Further, the specific method of step S1 includes:
s11, extracting a human body motion sequence from the existing three-dimensional human body model data set containing the motion sequence, wherein human body motion information in each frame is represented by a three-dimensional human body model of a skeleton skin, the skeleton posture of the human body motion sequence is represented by joint point rotation, human body grids are driven to deform by the joint point rotation, and the T frame is represented by T multiplied by N multiplied by 6 parameters;
s12, firstly, constructing a variational self-coding network to learn the human motion information in the step S11 and constructing a hidden space representation of the human motion information, wherein an encoder of the variational self-coding network consists of an encoding gating cycle unit, a mean value encoding network and a variance encoding network, a decoder of the variational self-coding network consists of a decoding full-connection network and a decoding gating cycle unit, a T-frame human motion sequence is used as input, a mean value and a variance corresponding to the sequence are obtained through the encoder of the variational self-coding network, sampling is carried out from the distribution formed by the mean value variance, and the sampling code of the sampling code is recovered into the input T-frame human motion sequence after passing through the decoder of the variational self-coding network;
s13, monitoring the mean value and the variance corresponding to the sequence obtained by an encoder of the variational self-coding network by using standard normal distribution, and constraining the implicit space distribution by using Kullback-Leibler divergence between the two distributions, wherein the formula is as follows:
Figure BDA0003148001580000021
wherein N (mu, sigma)2) Representing a standard normal distribution, P (x) representing the distribution obeyed by a mean encoding network and a variance encoding network, and KL (P | | | N) representing the Kullback-Leibler divergence between the distribution P and the distribution N;
in addition, the L2 penalty of using the input parameters for the output parameters is further constrained,
Lparam=‖Xin-Xout2
Xin,Xoutthe input and output three-dimensional articulation point rotation parameters of the human body |2Denotes a two-norm, LparamRepresents the L2 loss between the input parameter and the output parameter;
the mesh deformation is further driven with the rotation parameters, with the L2 loss between the input and output meshes as constraints:
Lmesh=‖M(Xin)-M(Xout)‖2
m is differentiable covering operation, taking rotation parameters as input, outputting a deformed three-dimensional human body grid, LmeshRepresents the L2 penalty between the input and output grids;
finally, the training loss of the variational self-coding network is:
L=λklKL(P||N)+λparamLparammeshLmesh
wherein λklparammeshIs a weight;
s14, because the human motion data are limited, the generalization performance of the trained model is enhanced by using data augmentation in the process of training the variational self-coding network, and the strategy comprises the following steps:
s141, performing frame-by-frame sampling on the existing motion sequence: sampling one frame every m frames in the original sequence to form a motion sequence of T frames as input;
s142, sampling in a reverse order: reversing the sequence of the sampled motion sequence to be used as input;
s143, mirror image turning: rotationally exchanging the joint points corresponding to the symmetrical limbs of the human body to form a new motion sequence as input, and training the network until convergence by the supervision of the step S13;
and S15, after the network training is completed, the hidden space coding can represent a complete human body motion sequence by a smaller space dimension, the network parameters of a decoder are fixed, the hidden space coding is randomly given, the human body motion sequence is obtained after the decoding of the decoder, and the decoded motion sequence also generates corresponding motion change by adjusting the hidden space coding.

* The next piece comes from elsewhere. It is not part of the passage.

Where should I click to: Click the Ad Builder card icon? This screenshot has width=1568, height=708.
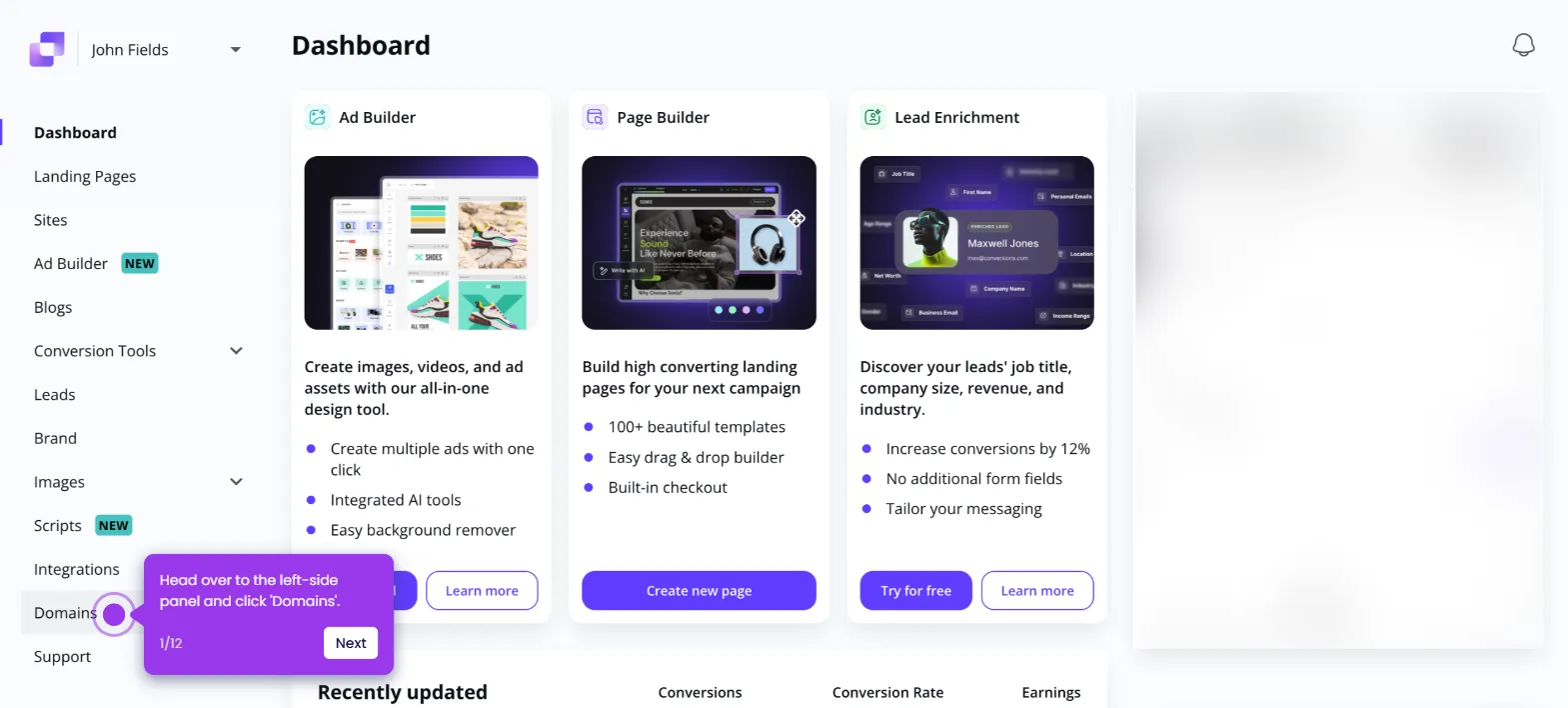pos(318,117)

Further, in the step S2, the multi-view camera system performs multi-view acquisition by using a plurality of FLIR Blackfly industrial cameras, fixes the industrial cameras by using a tripod, places the industrial cameras around an acquired area, performs synchronous acquisition by hardware triggering, and stores the industrial cameras in a solid state disk by using a USB3.0 and a PCIE interface.
Further, the specific method of step S3 is: the method comprises the following steps of preprocessing collected multi-human motion videos by using the existing open-source two-dimensional attitude estimation and tracking, obtaining continuous joint motion tracks of human joint points obtained by attitude estimation in each frame of image through human tracking, and screening the obtained tracks by taking displacement vectors of the human joint points as constraints, wherein the calculation formula of the displacement vectors is as follows:
Figure BDA0003148001580000031
wherein Si,Si-nRespectively representing the ith frame and the ith-nth frame of human body joint pointsIn a position of
Figure BDA0003148001580000032
When the modulus of the error correction data is larger than a threshold theta, the tracking is considered to be in error, if the number of error frames exceeds K frames, the error is considered to be incapable of being corrected, and all error results are discarded; if the number of error frames is less than K frames, the current frame and the last frame before error are used for updating
Figure BDA0003148001580000033
And carrying out the processing on each human body object detected in the video to obtain a two-dimensional joint point track.
Further, the specific method of step S4 includes: firstly, the three-dimensional posture of the same human body object in the initial frames of different visual angles of the collected video is predicted under the relative coordinates by utilizing the existing open-source single-visual-angle three-dimensional posture estimation method, because only the rigid rotation difference exists between the three-dimensional postures of different visual angles at the same moment, the rigid rotation of the human body is equal to the external reference rotation of the camera, one visual angle is selected as the initial visual angle, and the rigid rotation of the three-dimensional posture of the human body relative to the three-dimensional posture of the visual angle under other visual angles is calculated; then, the camera rotation of the initial view angle is a unit array, the camera translation of the unit array is obtained by the least square method through camera internal parameters, three-dimensional attitude estimation results and two-dimensional attitude estimation results, and the formula is as follows:
Figure BDA0003148001580000041
wherein pi is projection, R and t are rotation and translation of the camera respectively, J is three-dimensional joint point position obtained by three-dimensional attitude estimation, p is two-dimensional joint point pixel coordinate obtained by two-dimensional attitude detection, and t is*Solving the obtained translation;
after the initial view angle camera external parameter is obtained, rigid rotation of the three-dimensional posture of the second view angle is used as rotation of the camera external parameter, and the camera external parameter under the view angle is obtained through the formula by utilizing the three-dimensional posture of the initial view angle and the two-dimensional posture of the current view angle; and repeating the above process to obtain the external parameters of each visual angle camera.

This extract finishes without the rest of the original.